* **Selected extract**:
These limitations may be at least partly offset by the strengths of the study. Notably, the study benefits from a nationally representative sample that could not have been collected without massive federal support. The cross-validation results also represent an especially important strength. Issues with replicability and generalizability are perpetually ongoing issues in research (Shadish, Cook, & Campbell, 2002). While the study’s representative design offers a reasonable address to generalizability concerns at a given time point, replicating the analyses with the 2011 NSDUH offers supporting evidence for the stability of these results.
5. Conclusion
Based on a representative sample of U.S. adolescents, this study may supply useful insights for prevention research. Beyond considering prescription misuse within a broader constellation of variables, the study also provides evidence that high levels of parental monitoring may not always be beneficial, as high monitoring combined with low warmth predicted higher rates of younger adolescents’ misuse of prescription stimulants. The research suggests that well-designed prevention campaigns might profitably focus on educating parents about the stressors faced by youth in today’s society, and the ways in which stringent parenting practices might have negative effects on adolescent development if not coupled with warmth. Such a campaign could encourage parents to address issues of NUPM with their children. As an added benefit, persuasive information presented in campaigns aimed at parents is less likely to be resisted by adolescents, and thus, may prove effective in preventive persuasion applications for adolescents (see Crano, Siegel, Alvaro, & Patel, 2007). Adopting a parent-targeted strategy could substantially improve the efficacy of future interventions.
HIGHLIGHTS.
Monitoring and warmth predicted youths’ social ties and attitudes toward drug use.
Social ties and attitudes predicted prescription opioid and stimulant misuse.
Warmth and monitoring interacted on stimulant misuse for younger users.
High monitoring with low warmth led to more misuse for younger users.
Results from the 2012 NSDUH were cross-validated with data from the 2011 NSDUH.
Acknowledgments
Role of funding sources
Funding for this study was supported in part by the National Institute on Drug Abuse (NIDA) Grant R01-DA032698. NIDA had no role in the study design, collection, analysis or interpretation of the data, writing the manuscript, or the decision to submit the paper for publication.
Footnotes
Contributors
Candice D. Donaldson and William D. Crano both designed the study and conducted literature searches. Brandon Nakawaki conducted the statistical analysis. All authors shared equally in the writing and contributed to and have approved the final manuscript.
Conflict of interest
The authors declare no conflicts of interest.

* **Action item A**: Repeat the passage of the excerpt on adolescent prescription misuse from "HIGHLIGHTS." to "and stimulant misuse.".
* **Action item B**: List every person named in the Contributors section of the excerpt on adolescent prescription misuse.
* **Action item C**: According to the excerpt on adolescent prescription misuse, what grant partly funded the study?
The records below the excerpt on adolescent prescription misuse aren't needed for anything here.

* **Raw data**:
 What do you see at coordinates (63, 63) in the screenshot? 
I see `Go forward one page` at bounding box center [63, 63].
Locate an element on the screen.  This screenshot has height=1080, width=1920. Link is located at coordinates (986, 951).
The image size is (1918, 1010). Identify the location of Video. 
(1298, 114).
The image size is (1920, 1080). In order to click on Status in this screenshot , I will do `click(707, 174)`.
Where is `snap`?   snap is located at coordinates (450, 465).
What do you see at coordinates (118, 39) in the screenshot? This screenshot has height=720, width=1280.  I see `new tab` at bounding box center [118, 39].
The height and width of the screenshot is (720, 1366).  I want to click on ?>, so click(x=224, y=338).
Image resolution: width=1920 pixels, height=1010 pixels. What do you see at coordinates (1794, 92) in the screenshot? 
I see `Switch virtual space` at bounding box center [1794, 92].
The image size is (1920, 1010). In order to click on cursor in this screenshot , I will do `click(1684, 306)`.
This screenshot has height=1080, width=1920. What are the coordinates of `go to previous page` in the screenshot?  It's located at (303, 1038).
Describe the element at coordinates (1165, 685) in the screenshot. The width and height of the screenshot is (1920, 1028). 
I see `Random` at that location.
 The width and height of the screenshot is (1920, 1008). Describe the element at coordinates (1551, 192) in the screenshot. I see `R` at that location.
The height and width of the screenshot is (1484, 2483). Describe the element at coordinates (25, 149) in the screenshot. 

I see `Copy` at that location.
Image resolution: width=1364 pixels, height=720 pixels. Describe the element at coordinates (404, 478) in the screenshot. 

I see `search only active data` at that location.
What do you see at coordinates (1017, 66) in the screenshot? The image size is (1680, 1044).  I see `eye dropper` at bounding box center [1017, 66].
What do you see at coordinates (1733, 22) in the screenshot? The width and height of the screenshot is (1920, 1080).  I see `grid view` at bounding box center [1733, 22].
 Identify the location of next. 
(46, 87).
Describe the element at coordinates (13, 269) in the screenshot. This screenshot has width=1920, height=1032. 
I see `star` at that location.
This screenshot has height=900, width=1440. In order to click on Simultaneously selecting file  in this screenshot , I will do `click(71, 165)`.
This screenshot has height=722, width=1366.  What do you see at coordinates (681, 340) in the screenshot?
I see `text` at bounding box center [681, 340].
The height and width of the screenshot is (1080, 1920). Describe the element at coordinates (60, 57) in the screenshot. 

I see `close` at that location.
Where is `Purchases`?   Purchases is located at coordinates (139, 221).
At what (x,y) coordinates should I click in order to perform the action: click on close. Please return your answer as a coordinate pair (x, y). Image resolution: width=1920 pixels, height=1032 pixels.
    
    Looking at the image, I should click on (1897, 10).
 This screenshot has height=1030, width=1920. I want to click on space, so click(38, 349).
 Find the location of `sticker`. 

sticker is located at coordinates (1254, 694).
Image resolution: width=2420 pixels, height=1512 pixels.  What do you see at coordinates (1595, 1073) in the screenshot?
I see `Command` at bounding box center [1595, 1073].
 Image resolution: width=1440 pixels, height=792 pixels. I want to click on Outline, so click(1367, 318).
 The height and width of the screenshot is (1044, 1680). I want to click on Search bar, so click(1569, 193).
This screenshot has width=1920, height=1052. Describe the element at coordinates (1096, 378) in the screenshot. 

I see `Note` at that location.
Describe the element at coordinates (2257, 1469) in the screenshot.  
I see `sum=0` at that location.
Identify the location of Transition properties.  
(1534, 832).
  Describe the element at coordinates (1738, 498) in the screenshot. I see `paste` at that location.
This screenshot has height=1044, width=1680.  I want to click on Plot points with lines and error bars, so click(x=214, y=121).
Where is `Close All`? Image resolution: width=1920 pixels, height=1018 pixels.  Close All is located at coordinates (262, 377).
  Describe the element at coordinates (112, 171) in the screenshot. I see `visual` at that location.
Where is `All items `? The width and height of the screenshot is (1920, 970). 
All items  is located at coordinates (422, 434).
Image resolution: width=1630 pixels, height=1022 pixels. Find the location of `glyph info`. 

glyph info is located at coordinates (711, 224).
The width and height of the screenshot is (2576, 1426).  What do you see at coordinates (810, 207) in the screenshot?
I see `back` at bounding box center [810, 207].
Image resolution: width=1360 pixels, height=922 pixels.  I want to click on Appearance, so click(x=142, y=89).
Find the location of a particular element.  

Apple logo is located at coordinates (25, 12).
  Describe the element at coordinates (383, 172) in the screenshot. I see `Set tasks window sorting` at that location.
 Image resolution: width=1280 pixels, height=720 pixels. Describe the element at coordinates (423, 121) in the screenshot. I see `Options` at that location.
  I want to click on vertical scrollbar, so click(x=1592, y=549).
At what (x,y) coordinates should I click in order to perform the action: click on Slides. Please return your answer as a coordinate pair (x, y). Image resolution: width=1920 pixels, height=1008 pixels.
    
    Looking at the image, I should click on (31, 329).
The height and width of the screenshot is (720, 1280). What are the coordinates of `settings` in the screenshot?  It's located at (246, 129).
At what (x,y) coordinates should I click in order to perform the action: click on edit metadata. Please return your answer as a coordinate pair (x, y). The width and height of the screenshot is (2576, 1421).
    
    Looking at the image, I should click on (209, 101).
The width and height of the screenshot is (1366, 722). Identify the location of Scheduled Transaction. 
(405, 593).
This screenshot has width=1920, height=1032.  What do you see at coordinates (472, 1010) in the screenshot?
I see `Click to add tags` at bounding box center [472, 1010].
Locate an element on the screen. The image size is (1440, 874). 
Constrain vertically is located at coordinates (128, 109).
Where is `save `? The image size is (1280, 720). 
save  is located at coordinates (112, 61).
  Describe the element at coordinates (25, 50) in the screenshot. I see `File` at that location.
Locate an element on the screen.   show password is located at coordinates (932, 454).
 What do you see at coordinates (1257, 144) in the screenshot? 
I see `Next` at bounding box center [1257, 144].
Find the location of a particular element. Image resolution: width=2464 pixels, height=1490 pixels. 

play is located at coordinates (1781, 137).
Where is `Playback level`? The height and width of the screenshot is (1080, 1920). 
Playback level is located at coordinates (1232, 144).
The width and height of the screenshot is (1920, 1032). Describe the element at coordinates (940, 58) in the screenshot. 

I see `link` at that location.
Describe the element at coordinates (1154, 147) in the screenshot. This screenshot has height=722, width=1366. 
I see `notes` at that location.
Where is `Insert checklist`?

* **Result A**:
HIGHLIGHTS.
Monitoring and warmth predicted youths’ social ties and attitudes toward drug use.
Social ties and attitudes predicted prescription opioid and stimulant misuse.

* **Result B**:
Candice D. Donaldson
William D. Crano
Brandon Nakawaki

* **Result C**: National Institute on Drug Abuse (NIDA) Grant R01-DA032698.